What is being asked - Continue the forum thread about picking two photos for a club's mono competition, starting right after its last line.
=== Supplied text ===
# Another one of those "Can't decide" threads



## Bend The Light (Oct 8, 2011)

The next competition at my club is Mono, Open topic. anything goes, as long as it's "one colour plus black". I can enter 2 images.

I have a couple of choices, such as this one:




Duck Feather Mono by http://bendthelight.me.uk, on Flickr

But then I have these:




Annie in 50mm by http://bendthelight.me.uk, on Flickr




Ruby 50mm by http://bendthelight.me.uk, on Flickr

I know the critique of the annie shot is no eye's in view (well, not much) but then being an open copmpetition, it isn't a PORTRAIT competition, so that's not so much of an issue.

I also have this which I like, but again, some critique given before about the background being too intrusive...




tyger 2 by http://bendthelight.me.uk, on Flickr

Any thoughts greatly appreciated about these, or should I go and look for something else?

Cheers


----------



## Robin Usagani (Oct 8, 2011)

The duck man..   I use that one.  The next best is Ruby.


----------



## jake337 (Oct 8, 2011)

+1 Duck or ruby


----------



## Bend The Light (Oct 8, 2011)

Schwettylens said:


> The duck man..   I use that one.  The next best is Ruby.



Thanks. I should have said, I can enter TWO, so the Duck and Ruby. 

Cheers


----------



## Bend The Light (Oct 8, 2011)

jake337 said:


> +1 Duck or ruby



I can use both, so yes...Thanks.


----------



## Robin Usagani (Oct 8, 2011)

for the ruby one, are you sure you want square crop?  I think it will look much better if you make in landscape and put negative space on the right.


----------



## sm4him (Oct 8, 2011)

the duck and Ruby. I *love* the Ruby photo the way it is, but I agree with Schwettylens too; I wonder if I'd like it even more as a landscape with negative space on the right...


----------



## Bend The Light (Oct 8, 2011)

Schwettylens said:


> for the ruby one, are you sure you want square crop?  I think it will look much better if you make in landscape and put negative space on the right.



I will look into a different crop...not sure how much is on the right...might've cropped off the left...


Edit: Remember now...it's actually full width...it was taken in portrait orientation and I cropped the top and bottom. Might see what a little 'shop can do...


----------



## Bend The Light (Oct 8, 2011)
=== Dataset section ===
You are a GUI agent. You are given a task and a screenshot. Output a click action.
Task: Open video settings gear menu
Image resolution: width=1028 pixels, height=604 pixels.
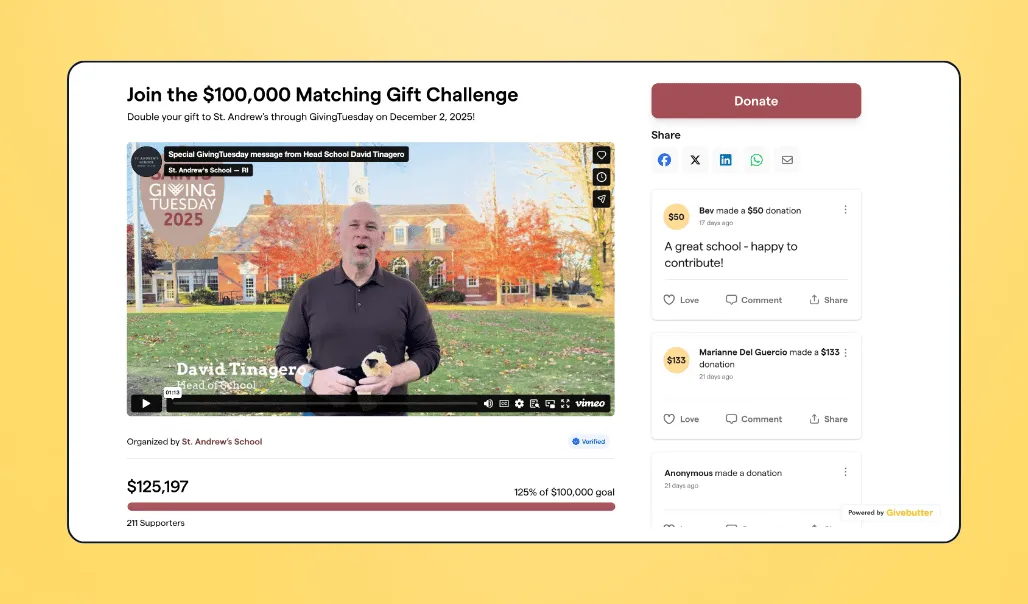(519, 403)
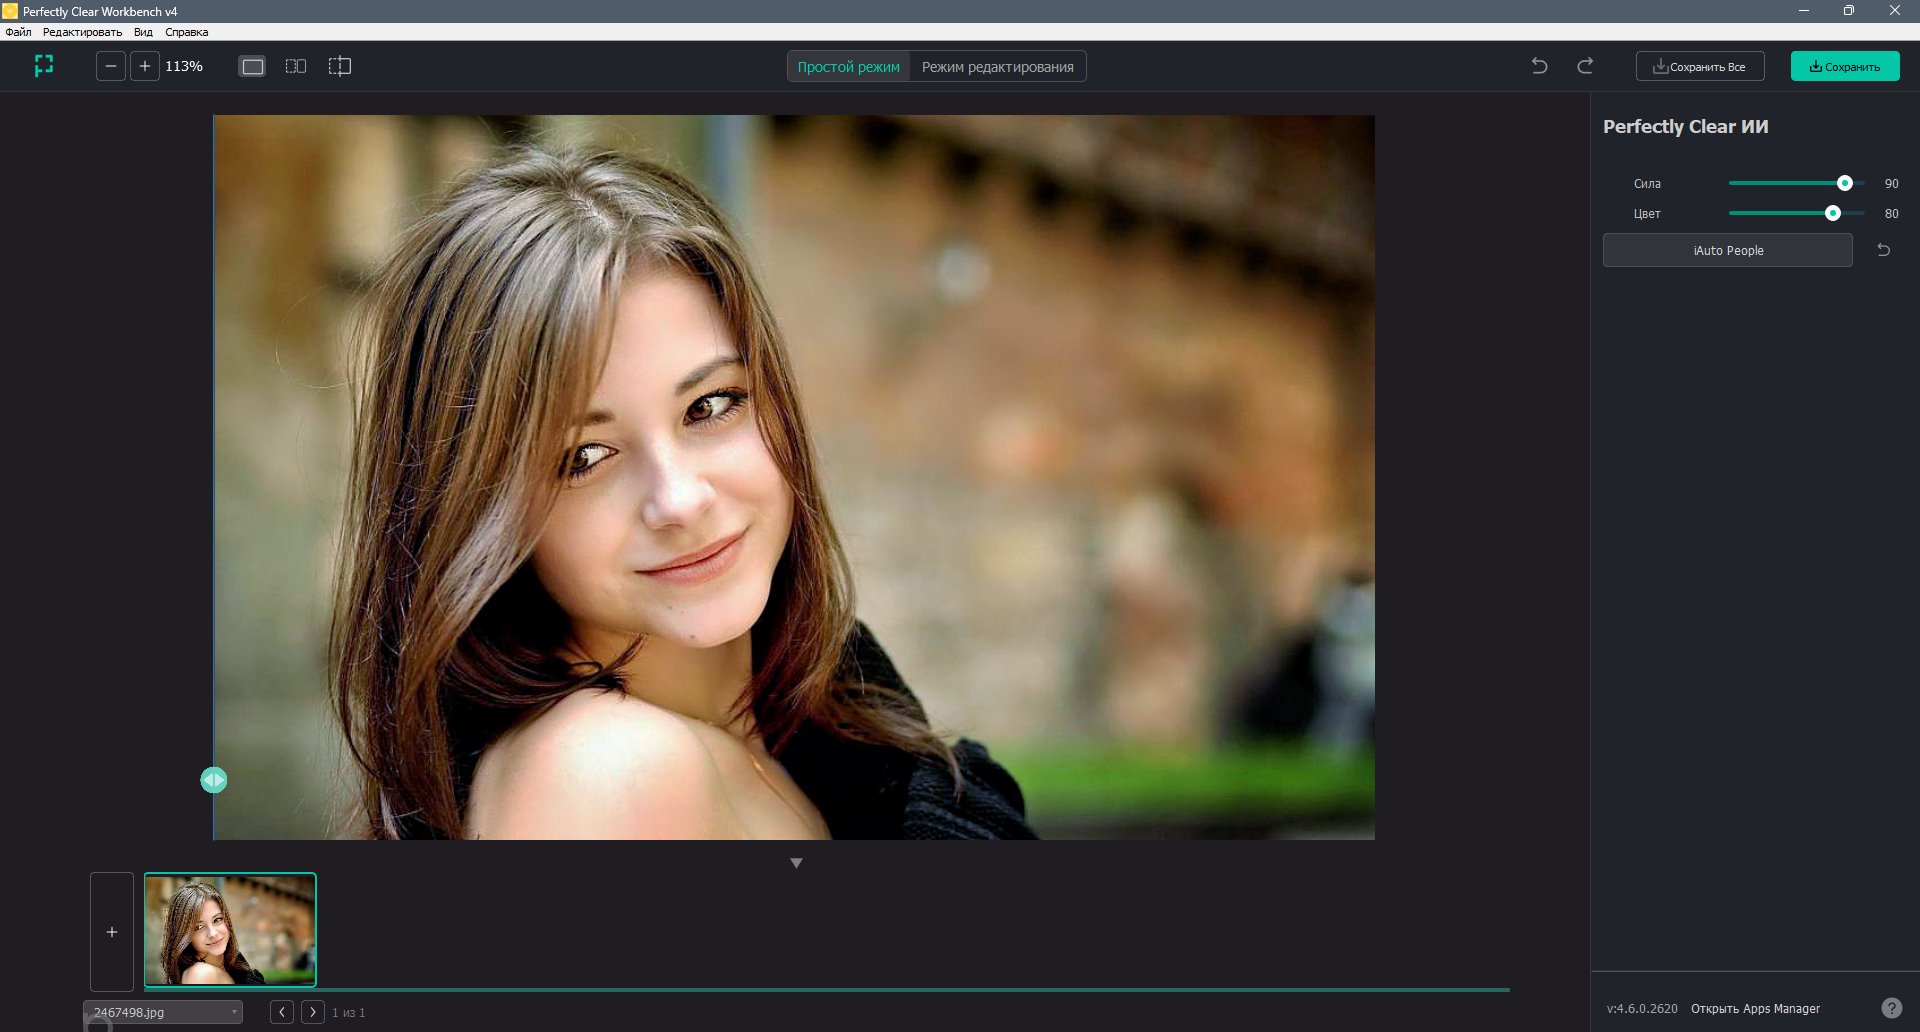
===
Answer to the task -
sm4him said:


> the duck and Ruby. I *love* the Ruby photo the way it is, but I agree with Schwettylens too; I wonder if I'd like it even more as a landscape with negative space on the right...



Thanks.


----------



## Robin Usagani (Oct 8, 2011)

Yeah man, you can always clone negative space to the right.  I dont think it would be that hard and I really think it will make that photo stronger.  Make the frame so you have a 3:2 ratio.


----------



## Bend The Light (Oct 8, 2011)

Schwetty suggested "Ruby" could do with a little more space on the right, so I made some (it wasn't there in the original shot).
Not 2:3 as such, but the focussed eye is bang on the intersection of thirds. 

Any good? 




Ruby 50mm right space crop by http://bendthelight.me.uk, on Flickr


----------



## Robin Usagani (Oct 8, 2011)

I love it 10x more.


----------



## Bend The Light (Oct 8, 2011)

Schwettylens said:


> I love it 10x more.



Thanks. 

I also brought the highlights down just a touch on her forehead and so on...better?


----------



## Derrel (Oct 8, 2011)

The Duck Feather shot is almost perfect, just as shown...very cool...lots going for it..."unique".

Ruby is, well, okay....

If the photo contest is,let's say, the equivalent of the World Track and Field Championships, the duck shot is Usain Bolt in the 100 meters, and then the other entrants would be me, and then you, and then the Tiger is Schwettylens...


----------



## Bend The Light (Oct 8, 2011)

Derrel said:


> The Duck Feather shot is almost perfect, just as shown...very cool...lots going for it..."unique".
> 
> Ruby is, well, okay....
> 
> If the photo contest is,let's say, the equivalent of the World Track and Field Championships, the duck shot is Usain Bolt in the 100 meters, and then the other entrants would be me, and then you, and then the Tiger is Schwettylens...



Interesting metaphor...

Curious...why do you not really like the shot of Ruby? Almost everyone that has seen it thinks it's a corker (and they are not all "good shot" merchants). Obviously you have your opinion, and I always listen to your opinions, Derrel, which is why I ask in all seriousness what you don't like. 

Thanks.


----------



## Derrel (Oct 8, 2011)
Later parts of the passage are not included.